Germany                                              64                           3.2%                       51                           2.5%

 

We see a similar picture when we look at the global ranking lists of the world’s millionaires and billionaires. According to the latest world wealth report of Capgemini, South Korea had 243,000 so-called high-net-worth individuals (one of the obscene categories of the monopoly bourgeoisie to characterize itself!), making it the 13th-largest country. [42] Another annual report, published by Credit Suisse, arrives at a similar conclusion. It gives the number of South Korea’s US-Dollar millionaires with 741,000 and ranks the country as No. 14 in the world. [43]

Finally, we reproduce the results from the latest issue of the Hurun Global Rich List. In contrast to the reports just mentioned, the Hurun Research Institute is not based in Western imperialist countries but in the new imperialist Great Power of the East – China. According to this report, South Korea is ranked as No. 13 among the global list of billionaires – with only two super-rich individuals less than Japan. [44]

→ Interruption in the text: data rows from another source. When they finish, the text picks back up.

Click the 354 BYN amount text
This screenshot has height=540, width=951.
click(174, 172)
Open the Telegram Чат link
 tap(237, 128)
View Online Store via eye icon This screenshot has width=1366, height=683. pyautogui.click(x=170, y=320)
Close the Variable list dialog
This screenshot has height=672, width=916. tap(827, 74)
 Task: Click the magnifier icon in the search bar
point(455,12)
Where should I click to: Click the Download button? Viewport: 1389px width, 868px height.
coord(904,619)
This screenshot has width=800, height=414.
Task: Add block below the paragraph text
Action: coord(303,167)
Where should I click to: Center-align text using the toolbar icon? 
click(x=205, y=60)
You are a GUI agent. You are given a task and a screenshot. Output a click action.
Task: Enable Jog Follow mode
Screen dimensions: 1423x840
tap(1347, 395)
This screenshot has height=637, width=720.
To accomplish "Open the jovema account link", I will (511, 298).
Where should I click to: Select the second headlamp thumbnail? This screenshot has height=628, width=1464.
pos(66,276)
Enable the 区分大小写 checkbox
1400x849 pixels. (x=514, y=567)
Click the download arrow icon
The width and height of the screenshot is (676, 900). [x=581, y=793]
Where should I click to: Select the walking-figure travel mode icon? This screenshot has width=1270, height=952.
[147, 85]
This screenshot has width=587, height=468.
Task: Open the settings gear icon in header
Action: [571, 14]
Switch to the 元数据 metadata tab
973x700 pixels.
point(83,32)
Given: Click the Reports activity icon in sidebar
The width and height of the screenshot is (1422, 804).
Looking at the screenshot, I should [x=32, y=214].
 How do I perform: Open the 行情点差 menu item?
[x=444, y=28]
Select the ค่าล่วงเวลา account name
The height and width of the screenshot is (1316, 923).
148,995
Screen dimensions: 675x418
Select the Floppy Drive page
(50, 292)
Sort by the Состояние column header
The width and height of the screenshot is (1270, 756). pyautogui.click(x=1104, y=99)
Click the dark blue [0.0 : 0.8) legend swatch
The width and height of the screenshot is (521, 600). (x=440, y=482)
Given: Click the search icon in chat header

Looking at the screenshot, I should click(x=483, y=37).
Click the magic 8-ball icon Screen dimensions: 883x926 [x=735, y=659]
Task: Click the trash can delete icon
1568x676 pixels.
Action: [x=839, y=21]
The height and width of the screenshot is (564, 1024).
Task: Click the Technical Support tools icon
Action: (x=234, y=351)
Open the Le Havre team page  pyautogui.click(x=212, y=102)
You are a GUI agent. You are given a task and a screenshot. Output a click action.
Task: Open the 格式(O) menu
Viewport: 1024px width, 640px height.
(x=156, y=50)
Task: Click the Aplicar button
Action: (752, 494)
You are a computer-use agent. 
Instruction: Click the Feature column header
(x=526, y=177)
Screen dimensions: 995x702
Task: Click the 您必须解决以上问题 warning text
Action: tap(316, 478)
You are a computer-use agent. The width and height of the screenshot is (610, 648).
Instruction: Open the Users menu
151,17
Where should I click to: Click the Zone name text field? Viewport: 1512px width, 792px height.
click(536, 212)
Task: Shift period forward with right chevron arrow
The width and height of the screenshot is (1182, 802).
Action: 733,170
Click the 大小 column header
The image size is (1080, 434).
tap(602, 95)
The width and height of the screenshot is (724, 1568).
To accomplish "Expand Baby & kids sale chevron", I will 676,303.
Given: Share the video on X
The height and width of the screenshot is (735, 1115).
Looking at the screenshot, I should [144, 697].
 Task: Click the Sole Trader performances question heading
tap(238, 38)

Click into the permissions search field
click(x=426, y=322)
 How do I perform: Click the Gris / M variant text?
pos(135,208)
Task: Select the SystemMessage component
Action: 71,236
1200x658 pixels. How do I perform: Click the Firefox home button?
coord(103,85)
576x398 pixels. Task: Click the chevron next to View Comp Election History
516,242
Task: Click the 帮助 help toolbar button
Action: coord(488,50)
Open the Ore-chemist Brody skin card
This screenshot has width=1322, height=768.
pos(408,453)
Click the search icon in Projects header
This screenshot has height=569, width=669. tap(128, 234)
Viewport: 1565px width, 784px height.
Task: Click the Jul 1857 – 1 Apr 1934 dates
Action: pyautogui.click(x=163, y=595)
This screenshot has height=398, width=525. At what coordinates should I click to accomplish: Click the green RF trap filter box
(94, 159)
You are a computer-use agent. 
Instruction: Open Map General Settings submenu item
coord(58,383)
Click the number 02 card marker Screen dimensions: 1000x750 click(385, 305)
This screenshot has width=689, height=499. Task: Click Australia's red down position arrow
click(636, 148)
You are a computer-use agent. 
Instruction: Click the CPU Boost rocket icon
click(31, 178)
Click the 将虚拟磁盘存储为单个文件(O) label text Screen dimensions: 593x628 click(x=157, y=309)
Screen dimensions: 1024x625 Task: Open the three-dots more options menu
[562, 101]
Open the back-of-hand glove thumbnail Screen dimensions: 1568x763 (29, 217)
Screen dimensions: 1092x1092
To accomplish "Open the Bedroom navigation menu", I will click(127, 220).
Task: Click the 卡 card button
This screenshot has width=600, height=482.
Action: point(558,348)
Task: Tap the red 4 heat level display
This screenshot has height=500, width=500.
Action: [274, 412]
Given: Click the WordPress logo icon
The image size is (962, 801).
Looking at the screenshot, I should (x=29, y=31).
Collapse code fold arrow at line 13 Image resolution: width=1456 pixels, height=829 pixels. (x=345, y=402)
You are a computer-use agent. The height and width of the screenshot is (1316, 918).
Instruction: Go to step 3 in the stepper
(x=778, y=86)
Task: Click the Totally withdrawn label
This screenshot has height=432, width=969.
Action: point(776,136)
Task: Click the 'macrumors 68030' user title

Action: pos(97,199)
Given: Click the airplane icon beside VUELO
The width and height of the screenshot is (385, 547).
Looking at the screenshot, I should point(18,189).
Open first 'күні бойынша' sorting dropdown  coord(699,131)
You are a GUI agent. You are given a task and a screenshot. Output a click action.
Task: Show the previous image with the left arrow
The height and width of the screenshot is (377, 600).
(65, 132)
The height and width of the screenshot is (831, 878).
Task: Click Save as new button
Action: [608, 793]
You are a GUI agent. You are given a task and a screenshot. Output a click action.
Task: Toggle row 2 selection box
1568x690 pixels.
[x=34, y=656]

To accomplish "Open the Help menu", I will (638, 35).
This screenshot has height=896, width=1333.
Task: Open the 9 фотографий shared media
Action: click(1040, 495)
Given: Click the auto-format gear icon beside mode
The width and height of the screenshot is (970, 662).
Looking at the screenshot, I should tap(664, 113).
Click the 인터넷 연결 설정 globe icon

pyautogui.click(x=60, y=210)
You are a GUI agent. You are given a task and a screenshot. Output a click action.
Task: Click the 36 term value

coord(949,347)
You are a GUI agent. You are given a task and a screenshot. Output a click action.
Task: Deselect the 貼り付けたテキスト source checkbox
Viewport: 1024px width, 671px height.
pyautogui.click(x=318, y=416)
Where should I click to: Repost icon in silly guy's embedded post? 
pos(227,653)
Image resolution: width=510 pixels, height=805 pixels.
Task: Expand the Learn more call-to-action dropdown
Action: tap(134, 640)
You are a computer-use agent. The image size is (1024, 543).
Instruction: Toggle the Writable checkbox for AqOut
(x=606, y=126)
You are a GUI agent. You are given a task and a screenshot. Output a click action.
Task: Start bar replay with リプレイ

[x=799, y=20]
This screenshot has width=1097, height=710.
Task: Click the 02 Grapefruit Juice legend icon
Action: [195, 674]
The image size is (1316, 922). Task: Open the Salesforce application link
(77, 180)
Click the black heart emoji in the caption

In summary, the figures from this and the previous chapter demonstrate unambiguously that South Korea is dominated by Korean-owned monopolies which also play a leading role in the capitalist world market.

 

 

 

7. South Korean Monopoly Capital: The Role of Capital Export

 

As we explained above, an essential feature of an imperialist state is not only the formation of monopolies and their domination of the economy but also the export of capital. Indeed, we can observe such a development in the case of South Korea. In the period when the country still had rather the character of a semi-colony South Korea was primarily the destination of foreign investments than the other way round. However, with the emergence of Korean monopoly capital this process was turned on its head. While foreign capital continued to move into the country – as it is the case with nearly all capitalist countries around the world – Korean corporations started to undertake foreign investment in other countries.

The figures from the latest edition of UNCTAD’s World Investment Report demonstrate this process very clearly. Between 2013 and 2018 the annual outflows of Foreign Direct Investment (FDI) were always 2-3 as large as the inflows. (See Table 7)

 

Table 7. South Korea’s FDI Flows, 2013−2018 (Millions of US dollars) [45]

                                FDI inflows                                                                                                         FDI outflows

2013      2014       2015       2016       2017       2018                                       2013       2014       2015       2016       2017       2018

12,767   9,274      4,104      12,104   17,913   14,479                                   28,318   27,999   23,687   29,890   34,069   38,917

 

When we look to at the figures of the accumulated stock of foreign direct investment, the qualitative transformation of South Korea from a semi-colonial into an imperialist state since the 2000s becomes evident: While the FDI inward stock was more than double as large than the FDI outward stock in the year 2000 ($43.7bn - $21.5bn), this relationship has been turned upside down by 2018 ($231.4bn - $387.6bn). (See Table 8)

 

Table 8. South Korea’s FDI stock, 2000, 2010 and 2018 (Millions of US dollars) [46]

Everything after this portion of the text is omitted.